近年、Jリーグの複数のクラブが悩まされている「ホームスタジアム問題」。J1湘南ベルマーレと平塚市も、新スタジアムの建設をめぐって交渉を続けている。建設候補地、費用負担の問題、そもそも新しいスタジアムを建設する意義……両者の間にある齟齬は“埋められない溝”なのだろうか。クラブ側と自治体側、双方の認識と課題をあらためて整理した。(全2回の2回目/前編へ)

「箱モノ」への疑問も…新スタジアム建設の意義

 2023年の日本社会は少子高齢化で生産年齢人口が減少しつつ、自然災害が頻発かつ激甚化している。高度経済成長期に整備した社会インフラが老朽化している。そうした社会情勢を踏まえると、新しい「箱モノ」を造ることに疑問の声が沸き上がるのも当然かもしれない。

 そもそも、なぜ新しいスタジアムが必要なのか。

 およそ三つの理由が考えられる。

 一つ目は地域活性化だ。駅ビルや商店街、ショッピングモールなどと連携して、新たな需要の創出が期待できる。充実した設備の新スタジアムならば、「Jリーグの試合を観たあとに、地元のグルメを楽しみたい」「買い物をしたあとでスタジアムへ行きたい」といったニーズに、応えることができるだろう。県外からの来訪者を呼び込む手段として、スポ―ツは価値の高いコンテンツと言える。

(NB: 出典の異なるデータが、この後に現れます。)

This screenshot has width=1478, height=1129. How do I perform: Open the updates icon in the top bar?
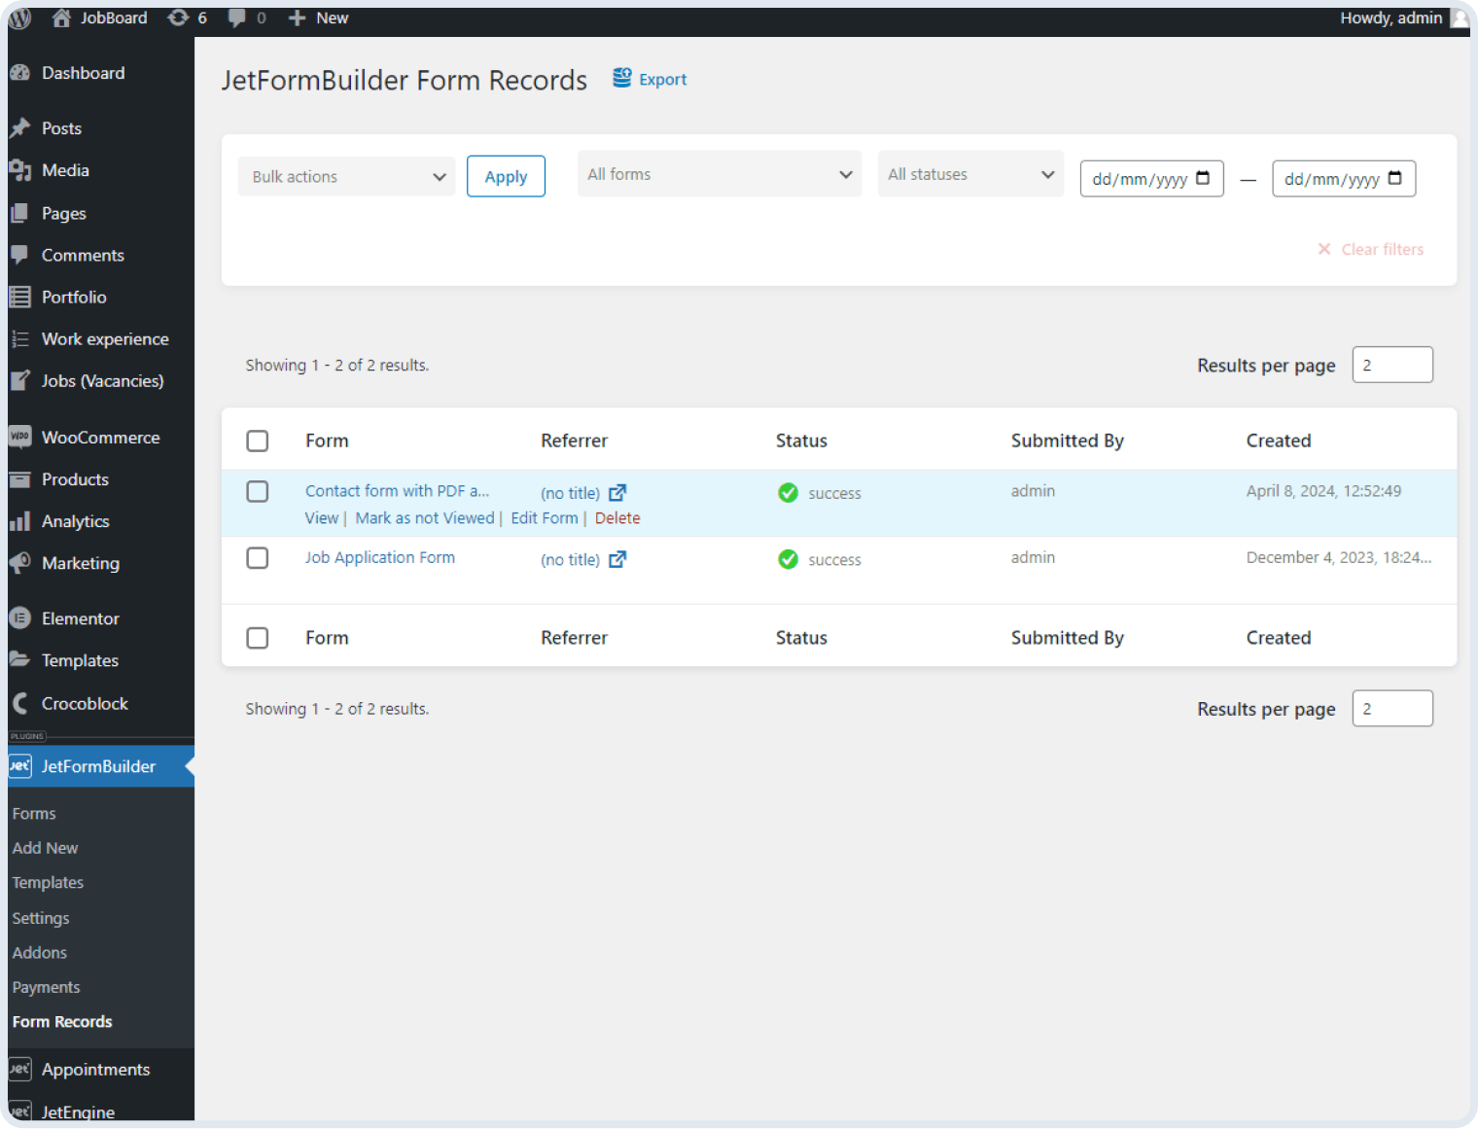coord(177,17)
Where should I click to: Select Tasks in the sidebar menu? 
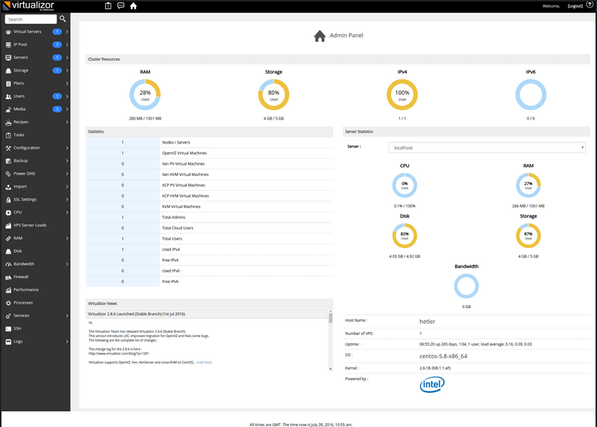19,135
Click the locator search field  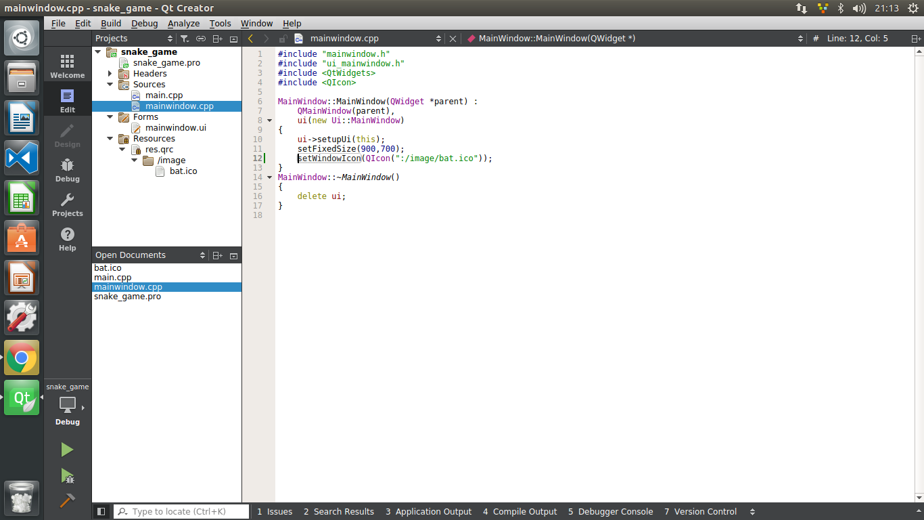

 二つ目は快適さの創出だ。昭和の時代に造られた競技場や球技場のなかには、車いす席、授乳室、多目的トイレなどが十分に整っていないものがある。スタジアム内の案内表示が、多言語に対応しきれていないスタジアムも少なくない。障害者や高齢者、さらには外国人観光客の観戦までを前提にすると、ユニバーサルデザイン化を迅速に進めたいはずだ。

 三つめは災害拠点としての位置づけだ。自然災害などが発生した場合の広域避難場所として、さらには防災品や食料品の備蓄場所となることが、スタジアムなどのスポーツ施設に求められている。

 スタジアムの老朽化、健全な経営環境の確保、防災拠点としての機能確保などの観点から、湘南ベルマーレは10年以上前から新スタジアム建設を検討してきた。トップチームがJ1とJ2を往復した時期を経て、2018年からは6シーズン続けてJ1で戦っている。J1定着からタイトル奪取へ目標をシフトしていい時期であり、クラブは2万2000人収容の新スタジアムの新設を平塚市に提案している。